Greater funding for AI testing and evaluation in government

Support greater evaluation of AI systems through public sector infrastructure for doing AI research

Developing tests for specific, national security-relevant capabilities

Scenario planning and test development for increasingly advanced systems

Aspects of AI policy we believe are important to discuss

While developing our policy approach, we’ve also found ourselves returning again and again to a few specific issues such as openly accessible models and regulatory capture. We’ve outlined our current policy thinking below but recognize these are complicated issues where people often disagree.

Third party testing of openly disseminated and closed proprietary models can generate the essential information we need to understand the safety properties of the AI landscape [2]. If we don’t do this, then you could end up in a situation where either a proprietary model or openly accessible model directly enables a serious misuse or causes a major AI accident - and if that happens, there could be significant harm to people and also likely adverse regulations applied to the AI sector.

Why we’re being careful in what we advocate for in AI policy

When developing our policy positions, we assume that regulations tend to create an administrative burden both for the party that enforces the regulation (e.g, the government), and for the party targeted by the regulation (e.g, AI developers). Therefore, we should advocate for policies that are both practical to enforce and feasible to comply with. We also note that regulations tend to be accretive - once passed, regulations are hard to remove. Therefore, we advocate for what we see as the ‘minimal viable policy’ for creating a good AI ecosystem, and we will be open to feedback.

Why AI policy is important

The AI systems of today and those of the future are immensely powerful and are capable of yielding great benefits to society. We also believe these systems have the potential for non-trivial misuses, or could cause accidents if implemented poorly. Though the vast majority of our work is technical in nature, we’ve come to believe that testing is fundamental to the safety of our systems - it’s not only how we better understand the capabilities and safety properties of our own models, but also how third-parties can validate claims we make about AI systems.

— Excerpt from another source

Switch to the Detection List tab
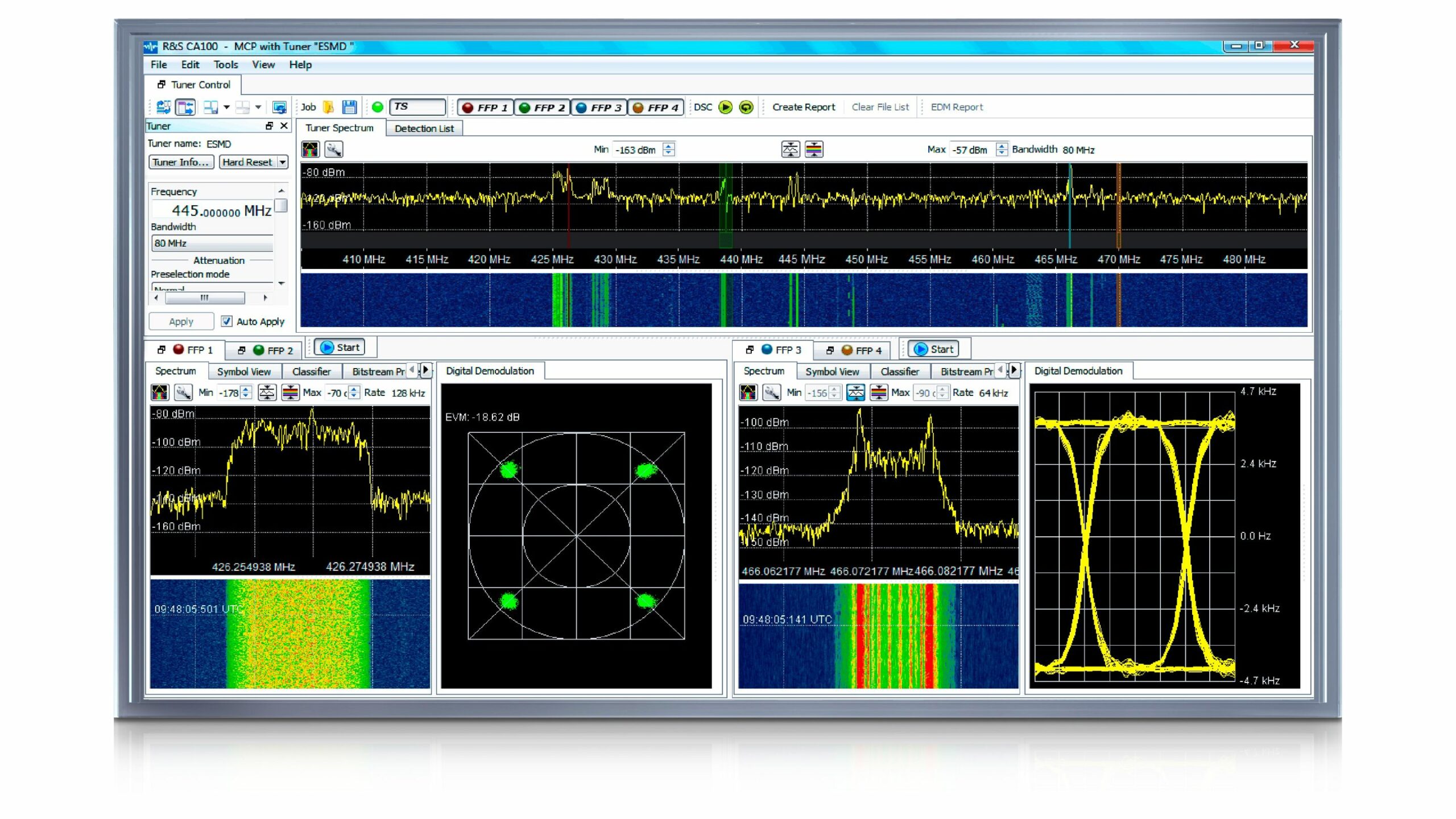The height and width of the screenshot is (819, 1456). pos(424,129)
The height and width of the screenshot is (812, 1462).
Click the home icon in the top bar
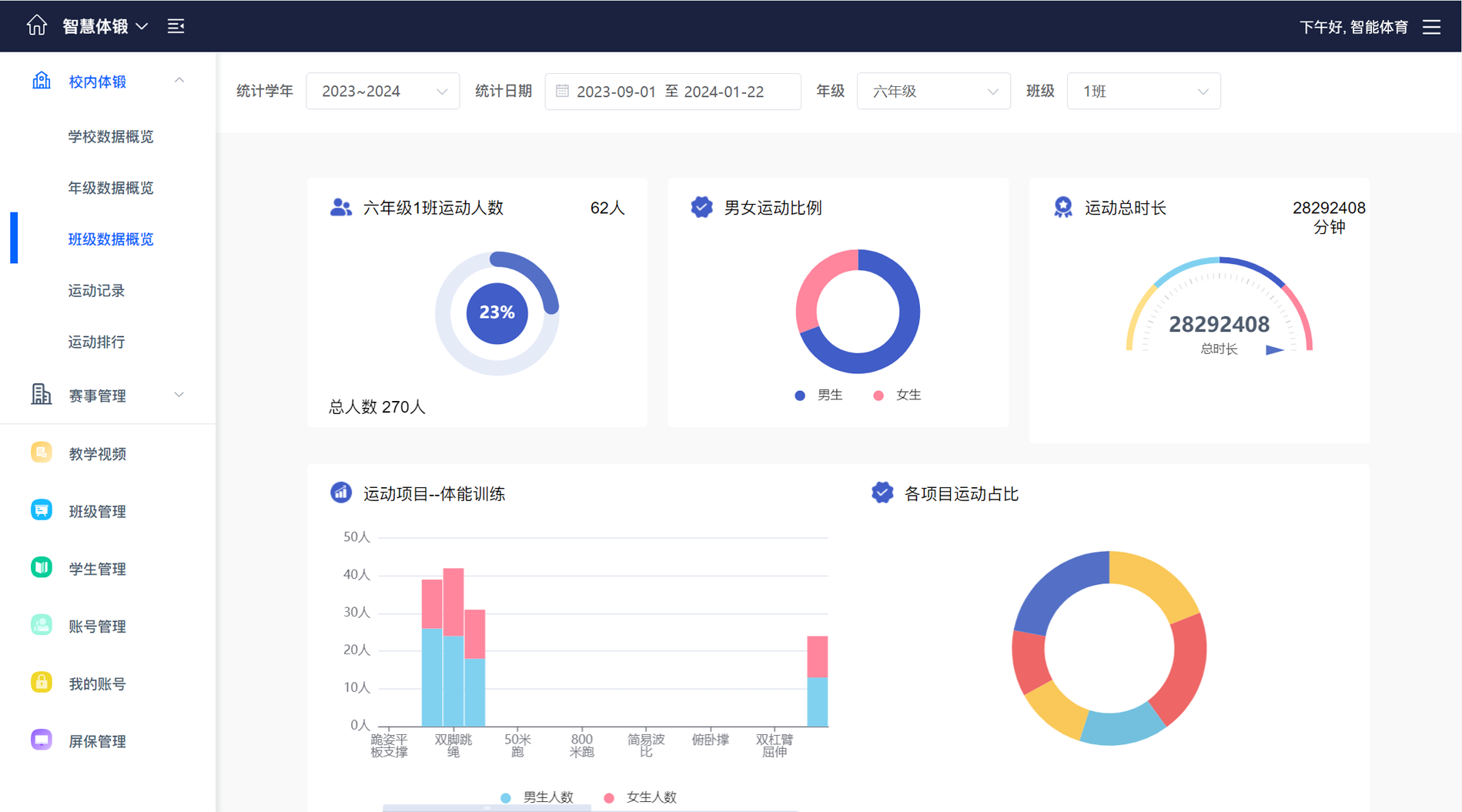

We believe that building out a third-party testing ecosystem is one of the best ways for bringing more of society into the development and oversight of AI systems. We hope that by publishing this post we’ve been able to better articulate the benefits of third-party testing as well as outline our own position for others to critique and build upon.


  1. Some countries may also experiment with ‘regulatory markets’ where AI developers can buy and sell AI testing services and compete with one another to try to build and deploy successively safer, more useful systems. ↩︎

  2. For example, if you openly release an AI model, it’s relatively easy for a third-party to fine-tune that model on a dataset of their own choosing. Such a dataset could be designed to optimize for a misuse (e.g, phishing or offensive hacking). If you were able to develop technology that made it very hard to fine-tune an AI model away from its original capability distribution, then it’d be easier to confidently release models without potentially compromising on downstream safety. ↩︎

1 comments

Comments sorted by top scores.

comment by scasper · 2024-03-26T16:05:05.063Z · LW(p) · GW(p)

Thanks for the useful post. There are a lot of things to like about this. Here are a few questions/comments.

First, I appreciate the transparency around this point. 

we advocate for what we see as the ‘minimal viable policy’ for creating a good AI ecosystem, and we will be open to feedback.

Second, I have a small question. Why the use of the word "testing" instead of "auditing"? In my experience, most of the conversations lately about this kind of thing revolve around the term "auditing." 

Third, I wanted to note that this post does not talk about access levels for testers and ask why this is the case. My thoughts here relate to this recent work. I would have been excited to see (1) a commitment to providing auditors with methodological details, documentation, and data or (2) a commitment to working on APIs and SREs that can allow for auditors to be securely given grey- and white-box access.